Can you retype every one of the rows below, word for word and character for character?

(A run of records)

-- BEGIN --

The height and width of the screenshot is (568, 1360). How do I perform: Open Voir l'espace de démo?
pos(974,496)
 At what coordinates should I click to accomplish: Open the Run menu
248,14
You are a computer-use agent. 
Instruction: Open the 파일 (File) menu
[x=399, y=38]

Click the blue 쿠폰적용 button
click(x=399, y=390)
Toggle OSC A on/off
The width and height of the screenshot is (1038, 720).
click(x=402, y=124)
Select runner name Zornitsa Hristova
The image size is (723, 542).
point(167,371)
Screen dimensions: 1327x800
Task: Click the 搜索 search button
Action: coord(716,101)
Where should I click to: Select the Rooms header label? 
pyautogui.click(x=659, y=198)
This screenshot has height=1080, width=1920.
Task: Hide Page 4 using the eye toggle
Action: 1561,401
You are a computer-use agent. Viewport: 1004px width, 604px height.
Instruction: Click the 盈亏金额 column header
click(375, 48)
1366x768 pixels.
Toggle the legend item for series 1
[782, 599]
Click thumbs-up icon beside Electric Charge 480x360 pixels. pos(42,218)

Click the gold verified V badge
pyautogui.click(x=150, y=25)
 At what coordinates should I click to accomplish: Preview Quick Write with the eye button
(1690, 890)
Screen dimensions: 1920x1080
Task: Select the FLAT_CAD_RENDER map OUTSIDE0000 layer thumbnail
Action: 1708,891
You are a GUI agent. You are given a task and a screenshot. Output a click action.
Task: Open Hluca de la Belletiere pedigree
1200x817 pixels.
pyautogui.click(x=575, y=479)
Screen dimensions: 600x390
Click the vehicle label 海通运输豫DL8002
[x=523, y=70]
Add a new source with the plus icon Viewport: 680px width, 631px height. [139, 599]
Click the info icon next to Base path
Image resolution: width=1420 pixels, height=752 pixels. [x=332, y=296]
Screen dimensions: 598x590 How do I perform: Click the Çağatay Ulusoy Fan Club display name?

-- END --

*ANSWER BELOW*
The height and width of the screenshot is (568, 1360). How do I perform: Open Voir l'espace de démo?
pos(974,496)
 At what coordinates should I click to accomplish: Open the Run menu
248,14
You are a computer-use agent. 
Instruction: Open the 파일 (File) menu
[x=399, y=38]

Click the blue 쿠폰적용 button
click(x=399, y=390)
Toggle OSC A on/off
The width and height of the screenshot is (1038, 720).
click(x=402, y=124)
Select runner name Zornitsa Hristova
The image size is (723, 542).
point(167,371)
Screen dimensions: 1327x800
Task: Click the 搜索 search button
Action: coord(716,101)
Where should I click to: Select the Rooms header label? 
pyautogui.click(x=659, y=198)
This screenshot has height=1080, width=1920.
Task: Hide Page 4 using the eye toggle
Action: 1561,401
You are a computer-use agent. Viewport: 1004px width, 604px height.
Instruction: Click the 盈亏金额 column header
click(375, 48)
1366x768 pixels.
Toggle the legend item for series 1
[782, 599]
Click thumbs-up icon beside Electric Charge 480x360 pixels. pos(42,218)

Click the gold verified V badge
pyautogui.click(x=150, y=25)
 At what coordinates should I click to accomplish: Preview Quick Write with the eye button
(1690, 890)
Screen dimensions: 1920x1080
Task: Select the FLAT_CAD_RENDER map OUTSIDE0000 layer thumbnail
Action: 1708,891
You are a GUI agent. You are given a task and a screenshot. Output a click action.
Task: Open Hluca de la Belletiere pedigree
1200x817 pixels.
pyautogui.click(x=575, y=479)
Screen dimensions: 600x390
Click the vehicle label 海通运输豫DL8002
[x=523, y=70]
Add a new source with the plus icon Viewport: 680px width, 631px height. [139, 599]
Click the info icon next to Base path
Image resolution: width=1420 pixels, height=752 pixels. [x=332, y=296]
Screen dimensions: 598x590 How do I perform: Click the Çağatay Ulusoy Fan Club display name?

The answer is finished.